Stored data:
════════════════

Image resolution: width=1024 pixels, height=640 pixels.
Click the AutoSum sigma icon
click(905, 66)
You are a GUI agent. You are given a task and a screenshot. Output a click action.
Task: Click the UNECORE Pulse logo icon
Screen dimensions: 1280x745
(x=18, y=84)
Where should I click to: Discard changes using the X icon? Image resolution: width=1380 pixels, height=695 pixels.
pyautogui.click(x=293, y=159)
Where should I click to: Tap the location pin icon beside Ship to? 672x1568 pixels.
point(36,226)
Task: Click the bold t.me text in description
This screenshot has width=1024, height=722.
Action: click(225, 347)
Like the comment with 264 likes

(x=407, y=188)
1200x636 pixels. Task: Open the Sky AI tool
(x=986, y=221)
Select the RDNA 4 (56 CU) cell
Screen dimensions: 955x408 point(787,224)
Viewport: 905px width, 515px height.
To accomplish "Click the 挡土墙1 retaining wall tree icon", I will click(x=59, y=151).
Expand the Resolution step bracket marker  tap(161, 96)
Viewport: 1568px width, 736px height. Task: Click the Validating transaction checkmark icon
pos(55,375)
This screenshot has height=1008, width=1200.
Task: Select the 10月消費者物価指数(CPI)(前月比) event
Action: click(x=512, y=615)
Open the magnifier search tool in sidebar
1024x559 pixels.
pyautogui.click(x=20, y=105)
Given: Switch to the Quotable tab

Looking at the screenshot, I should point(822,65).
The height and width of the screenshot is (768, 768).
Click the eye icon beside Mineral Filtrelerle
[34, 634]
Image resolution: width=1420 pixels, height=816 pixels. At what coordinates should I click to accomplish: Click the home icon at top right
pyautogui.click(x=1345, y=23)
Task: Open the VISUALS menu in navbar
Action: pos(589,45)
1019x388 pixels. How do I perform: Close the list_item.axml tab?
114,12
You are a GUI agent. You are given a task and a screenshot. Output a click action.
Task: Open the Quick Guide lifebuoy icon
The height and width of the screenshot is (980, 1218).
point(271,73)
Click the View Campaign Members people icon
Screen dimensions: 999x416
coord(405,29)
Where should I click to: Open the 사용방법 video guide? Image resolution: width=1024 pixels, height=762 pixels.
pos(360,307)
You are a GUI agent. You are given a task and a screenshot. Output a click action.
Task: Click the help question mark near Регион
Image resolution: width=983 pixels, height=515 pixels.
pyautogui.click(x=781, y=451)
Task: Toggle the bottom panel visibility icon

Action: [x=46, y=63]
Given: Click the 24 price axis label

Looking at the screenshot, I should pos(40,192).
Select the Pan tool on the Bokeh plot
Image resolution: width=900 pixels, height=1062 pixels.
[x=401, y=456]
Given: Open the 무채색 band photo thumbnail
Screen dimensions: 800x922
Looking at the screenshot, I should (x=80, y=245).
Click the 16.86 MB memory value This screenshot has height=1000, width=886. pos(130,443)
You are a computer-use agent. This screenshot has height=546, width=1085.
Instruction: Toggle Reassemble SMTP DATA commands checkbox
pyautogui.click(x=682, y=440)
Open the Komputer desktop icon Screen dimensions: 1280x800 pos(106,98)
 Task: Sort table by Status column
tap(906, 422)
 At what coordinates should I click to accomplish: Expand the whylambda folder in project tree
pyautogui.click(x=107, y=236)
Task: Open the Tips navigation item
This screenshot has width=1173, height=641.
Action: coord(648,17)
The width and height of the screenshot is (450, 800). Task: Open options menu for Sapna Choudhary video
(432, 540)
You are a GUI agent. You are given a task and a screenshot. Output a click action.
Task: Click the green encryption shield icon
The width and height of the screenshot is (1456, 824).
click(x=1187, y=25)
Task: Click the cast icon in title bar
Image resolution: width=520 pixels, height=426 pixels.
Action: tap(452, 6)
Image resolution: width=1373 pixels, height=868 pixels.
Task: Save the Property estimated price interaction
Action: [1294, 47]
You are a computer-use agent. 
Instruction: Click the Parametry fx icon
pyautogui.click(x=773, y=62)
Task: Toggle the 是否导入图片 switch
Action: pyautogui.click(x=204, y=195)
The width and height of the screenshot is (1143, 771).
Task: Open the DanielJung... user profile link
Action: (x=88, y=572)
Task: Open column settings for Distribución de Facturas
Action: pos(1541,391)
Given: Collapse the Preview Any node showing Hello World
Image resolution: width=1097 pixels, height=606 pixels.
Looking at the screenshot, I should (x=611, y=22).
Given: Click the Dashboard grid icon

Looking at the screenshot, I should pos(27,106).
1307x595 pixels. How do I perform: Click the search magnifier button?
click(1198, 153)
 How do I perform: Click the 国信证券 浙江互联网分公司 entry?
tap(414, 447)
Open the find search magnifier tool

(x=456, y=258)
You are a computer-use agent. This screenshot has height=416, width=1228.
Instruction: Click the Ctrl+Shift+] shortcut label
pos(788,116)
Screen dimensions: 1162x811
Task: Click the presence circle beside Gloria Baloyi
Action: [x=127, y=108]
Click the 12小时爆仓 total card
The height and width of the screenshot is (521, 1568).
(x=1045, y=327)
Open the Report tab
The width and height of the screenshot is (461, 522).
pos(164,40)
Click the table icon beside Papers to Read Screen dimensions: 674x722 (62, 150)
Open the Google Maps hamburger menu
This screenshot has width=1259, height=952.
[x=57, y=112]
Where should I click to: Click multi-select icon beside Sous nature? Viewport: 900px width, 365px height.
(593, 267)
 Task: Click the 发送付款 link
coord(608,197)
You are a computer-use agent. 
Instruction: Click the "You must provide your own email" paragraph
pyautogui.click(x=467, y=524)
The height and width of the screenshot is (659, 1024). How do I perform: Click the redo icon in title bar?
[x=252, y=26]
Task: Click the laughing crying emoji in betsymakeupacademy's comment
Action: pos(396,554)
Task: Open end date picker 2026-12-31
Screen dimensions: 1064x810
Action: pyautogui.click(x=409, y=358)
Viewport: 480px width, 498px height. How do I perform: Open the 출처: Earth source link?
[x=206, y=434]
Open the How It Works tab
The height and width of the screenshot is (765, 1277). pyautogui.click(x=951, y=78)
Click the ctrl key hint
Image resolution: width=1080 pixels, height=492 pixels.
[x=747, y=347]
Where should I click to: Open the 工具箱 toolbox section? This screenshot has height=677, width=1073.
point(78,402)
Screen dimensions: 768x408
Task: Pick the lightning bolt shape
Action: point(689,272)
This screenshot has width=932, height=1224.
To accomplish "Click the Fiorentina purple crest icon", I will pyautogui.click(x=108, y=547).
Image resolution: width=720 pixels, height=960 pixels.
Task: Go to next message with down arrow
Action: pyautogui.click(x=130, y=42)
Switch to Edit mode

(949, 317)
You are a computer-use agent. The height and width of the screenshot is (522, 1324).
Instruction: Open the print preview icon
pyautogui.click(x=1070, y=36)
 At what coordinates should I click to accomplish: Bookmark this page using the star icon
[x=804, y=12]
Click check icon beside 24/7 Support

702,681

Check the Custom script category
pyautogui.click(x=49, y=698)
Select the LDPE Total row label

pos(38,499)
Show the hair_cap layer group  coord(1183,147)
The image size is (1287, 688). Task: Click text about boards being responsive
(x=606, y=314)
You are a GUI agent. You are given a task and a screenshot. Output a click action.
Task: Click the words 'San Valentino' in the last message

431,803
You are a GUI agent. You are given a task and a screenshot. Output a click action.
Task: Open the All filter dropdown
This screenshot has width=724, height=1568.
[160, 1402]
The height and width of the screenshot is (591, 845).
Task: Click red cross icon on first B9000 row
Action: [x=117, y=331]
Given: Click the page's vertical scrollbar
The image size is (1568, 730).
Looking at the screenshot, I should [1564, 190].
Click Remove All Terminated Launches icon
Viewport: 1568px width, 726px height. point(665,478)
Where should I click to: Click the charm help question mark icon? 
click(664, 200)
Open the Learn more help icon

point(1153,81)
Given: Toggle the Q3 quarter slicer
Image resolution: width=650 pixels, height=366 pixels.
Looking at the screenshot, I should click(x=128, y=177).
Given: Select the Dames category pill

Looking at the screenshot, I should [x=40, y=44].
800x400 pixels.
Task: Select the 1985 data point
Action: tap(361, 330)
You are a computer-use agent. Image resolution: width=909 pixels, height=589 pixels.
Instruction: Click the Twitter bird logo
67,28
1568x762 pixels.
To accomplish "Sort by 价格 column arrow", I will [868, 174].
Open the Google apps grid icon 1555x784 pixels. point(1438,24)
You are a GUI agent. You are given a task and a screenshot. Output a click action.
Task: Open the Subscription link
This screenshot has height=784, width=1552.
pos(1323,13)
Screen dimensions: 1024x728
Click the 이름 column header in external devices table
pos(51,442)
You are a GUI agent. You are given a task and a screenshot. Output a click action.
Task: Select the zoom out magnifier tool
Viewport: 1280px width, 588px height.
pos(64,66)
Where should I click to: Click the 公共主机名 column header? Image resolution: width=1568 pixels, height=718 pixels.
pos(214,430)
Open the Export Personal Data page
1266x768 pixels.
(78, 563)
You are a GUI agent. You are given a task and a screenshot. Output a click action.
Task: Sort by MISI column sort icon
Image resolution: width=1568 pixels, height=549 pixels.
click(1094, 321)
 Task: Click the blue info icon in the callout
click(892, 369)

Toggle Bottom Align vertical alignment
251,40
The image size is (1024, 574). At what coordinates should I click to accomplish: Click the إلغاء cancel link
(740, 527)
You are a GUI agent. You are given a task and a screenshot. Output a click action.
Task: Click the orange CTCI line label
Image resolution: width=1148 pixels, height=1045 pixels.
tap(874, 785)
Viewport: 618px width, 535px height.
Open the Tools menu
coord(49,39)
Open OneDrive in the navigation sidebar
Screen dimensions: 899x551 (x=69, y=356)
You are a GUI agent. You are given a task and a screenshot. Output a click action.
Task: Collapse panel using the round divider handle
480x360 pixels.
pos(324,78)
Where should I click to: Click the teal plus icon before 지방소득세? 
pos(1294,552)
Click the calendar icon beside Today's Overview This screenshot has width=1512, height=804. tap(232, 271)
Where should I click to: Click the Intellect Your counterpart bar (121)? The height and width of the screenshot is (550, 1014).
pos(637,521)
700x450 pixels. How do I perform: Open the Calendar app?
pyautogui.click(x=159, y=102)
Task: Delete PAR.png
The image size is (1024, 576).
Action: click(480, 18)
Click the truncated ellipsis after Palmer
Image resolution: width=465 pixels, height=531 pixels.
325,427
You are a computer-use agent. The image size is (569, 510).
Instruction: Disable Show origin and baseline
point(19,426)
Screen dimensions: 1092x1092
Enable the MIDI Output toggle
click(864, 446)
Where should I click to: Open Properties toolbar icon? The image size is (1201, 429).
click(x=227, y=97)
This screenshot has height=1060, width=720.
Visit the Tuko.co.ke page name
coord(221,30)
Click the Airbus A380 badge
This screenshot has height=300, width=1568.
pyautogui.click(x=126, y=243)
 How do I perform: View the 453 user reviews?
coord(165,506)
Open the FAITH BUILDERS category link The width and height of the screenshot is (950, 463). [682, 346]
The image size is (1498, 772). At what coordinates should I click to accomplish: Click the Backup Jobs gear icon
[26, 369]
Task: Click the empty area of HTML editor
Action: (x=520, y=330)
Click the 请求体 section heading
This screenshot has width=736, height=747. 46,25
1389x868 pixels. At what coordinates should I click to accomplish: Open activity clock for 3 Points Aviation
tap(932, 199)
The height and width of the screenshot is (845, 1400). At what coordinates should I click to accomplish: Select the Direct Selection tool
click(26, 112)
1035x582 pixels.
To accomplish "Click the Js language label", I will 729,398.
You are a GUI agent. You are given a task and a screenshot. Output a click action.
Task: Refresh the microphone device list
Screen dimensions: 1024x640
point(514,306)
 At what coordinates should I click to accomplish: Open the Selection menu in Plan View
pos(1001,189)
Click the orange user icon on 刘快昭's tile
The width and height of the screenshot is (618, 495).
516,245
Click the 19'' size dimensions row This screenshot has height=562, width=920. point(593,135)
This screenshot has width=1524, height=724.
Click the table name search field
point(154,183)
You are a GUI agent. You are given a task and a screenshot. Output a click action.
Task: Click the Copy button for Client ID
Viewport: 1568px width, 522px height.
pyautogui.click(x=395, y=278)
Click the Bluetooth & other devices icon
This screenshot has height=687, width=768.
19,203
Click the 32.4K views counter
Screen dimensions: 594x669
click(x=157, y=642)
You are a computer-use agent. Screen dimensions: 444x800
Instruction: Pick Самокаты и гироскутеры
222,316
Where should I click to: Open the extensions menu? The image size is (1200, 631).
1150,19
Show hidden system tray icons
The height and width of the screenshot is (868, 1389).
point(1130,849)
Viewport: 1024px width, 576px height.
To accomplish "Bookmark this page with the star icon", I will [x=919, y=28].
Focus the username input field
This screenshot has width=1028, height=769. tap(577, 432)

════════════════

● **Activity**
If a line in the entries contains "computer", copy it.

● **Output for this exercise**
You are a computer-use agent. This screenshot has height=546, width=1085.
You are a computer-use agent. 
You are a computer-use agent. This screenshot has height=416, width=1228.
You are a computer-use agent. 
You are a computer-use agent. The height and width of the screenshot is (522, 1324).
You are a computer-use agent. Image resolution: width=909 pixels, height=589 pixels.
You are a computer-use agent. The image size is (569, 510).
You are a computer-use agent. Screen dimensions: 444x800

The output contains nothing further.